Co-founder, CFO and COO Geeta Gupta Fisker added during an investor call that the company made a strategic decision to develop internal capabilities to test and validate, instead of relying solely on third parties.
Co-founder and CEO Henrik Fisker said in an interview Thursday its partnership with Foxconn, which is “moving faster than expected,” also is contributing to an increase in spending.
“We were really aligned,” Fisker said in an interview Thursday. “I mean it’s a very unique business deal because we are both investing into this program; it’s not like we just hired Foxconn to make a car.”
Fisker has two vehicle programs in the works.

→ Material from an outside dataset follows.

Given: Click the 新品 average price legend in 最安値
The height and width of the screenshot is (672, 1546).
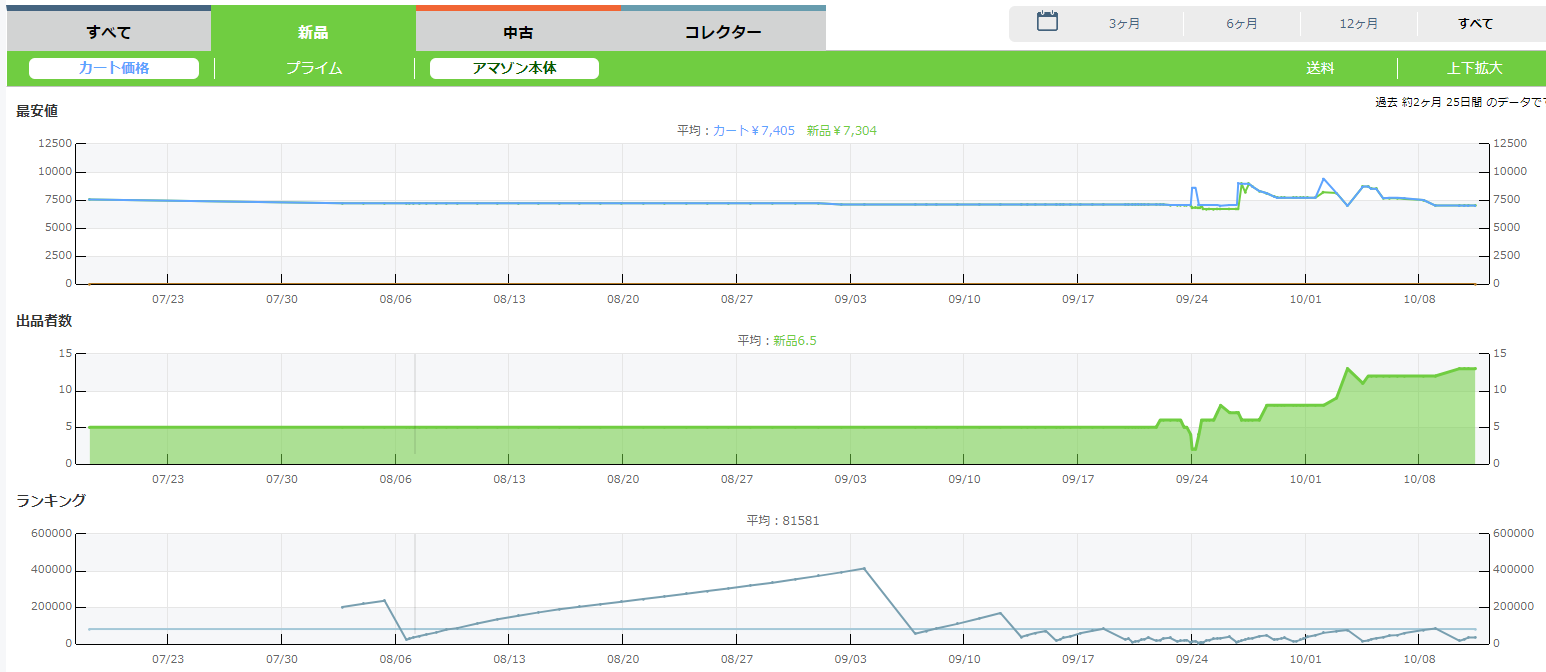Looking at the screenshot, I should click(841, 131).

Its first electric vehicle, the Fisker Ocean SUV, will be assembled by automotive contract manufacturer Magna Steyr in Europe. The start of production is still on track to begin in November 2022, the company reiterated Thursday. Deliveries will begin in Europe and the United States in late 2022, with a plan to reach production capacity of more than 5,000 vehicles per month during 2023. Deliveries to customers in China are also expected to begin in 2023.
In May, Fisker signed an agreement with Foxconn, the Taiwanese company that assembles iPhones, to co-develop and manufacture a new electric vehicle. Henrik Fisker said the two companies moved on the design “fairly quickly,” and are now diving into the engineering and technical details that include working on a patent for a new way of opening a trunk and other technological innovations.

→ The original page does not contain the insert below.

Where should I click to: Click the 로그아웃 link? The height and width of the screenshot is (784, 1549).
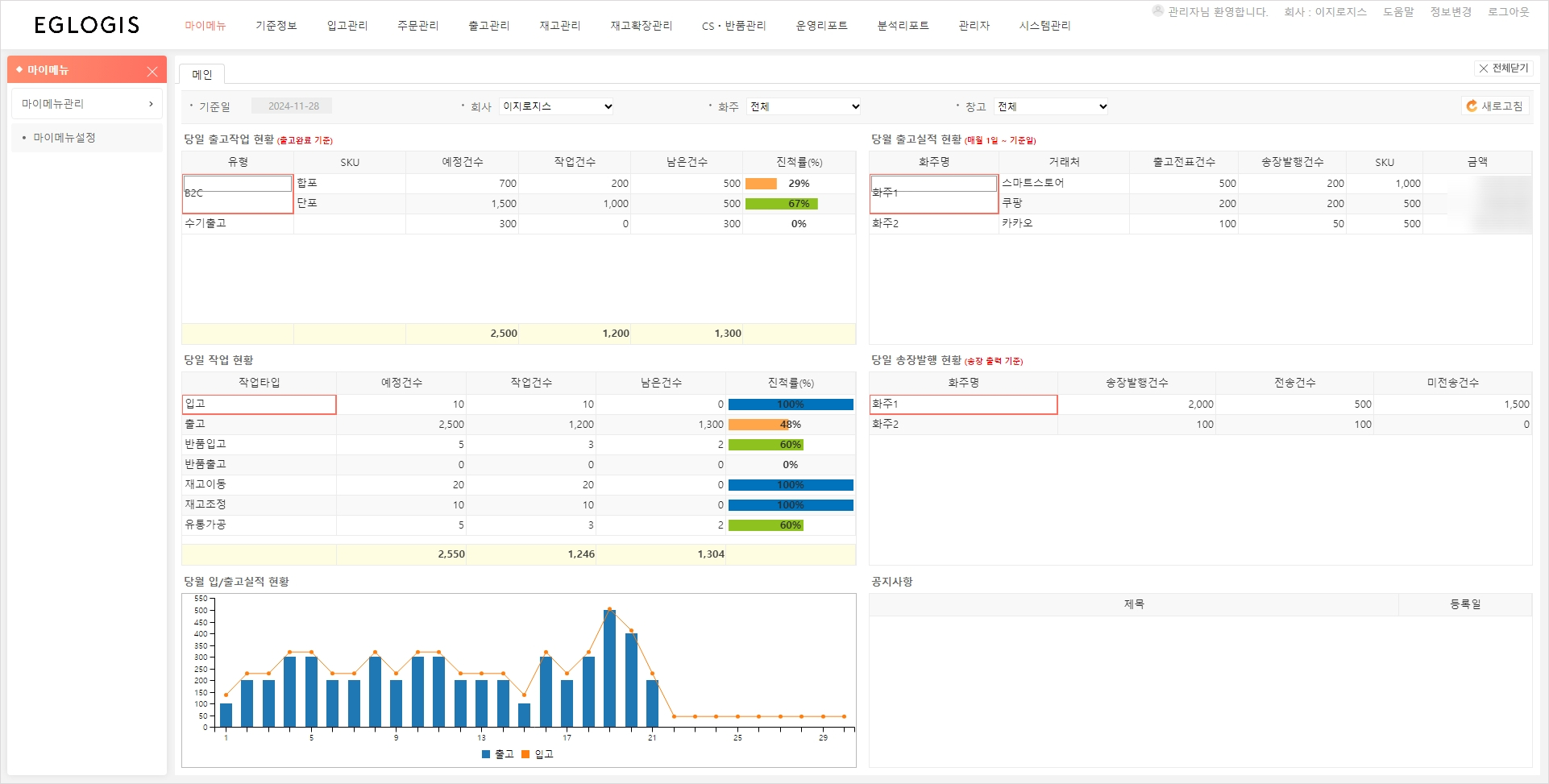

“We have accelerated really quite fast and we probably will have some early prototypes already by the end of this year,” he said.
The companies have also decided that this EV will be designed for the urban lifestyle.
“You can’t make a car for everybody,” he said. “You can’t make a car for a farmer and for somebody who lives in an apartment; those are two different vehicles, so we chose the urban lifestyle for this vehicle.”
Production on the Project PEAR car, which stands for Personal Electric Automotive Revolution, will be sold under the Fisker brand name in North America, Europe, China and India. Pre-production is expected begin in the U.S. by the end of 2023, and will then ramp up into the following year, Fisker said Thursday.
Henrik Fisker didn’t reveal the U.S. manufacturing location. He did make a recent visit to Foxconn’s manufacturing facility in Wisconsin, noting it was an “impressive” facility, as was the region’s supply chain. The final decision is Foxconn’s, Fisker noted. However, Fisker wants to produce the electric vehicle in a state that allows automakers to sell directly to customers. Wisconsin currently prohibits this practice.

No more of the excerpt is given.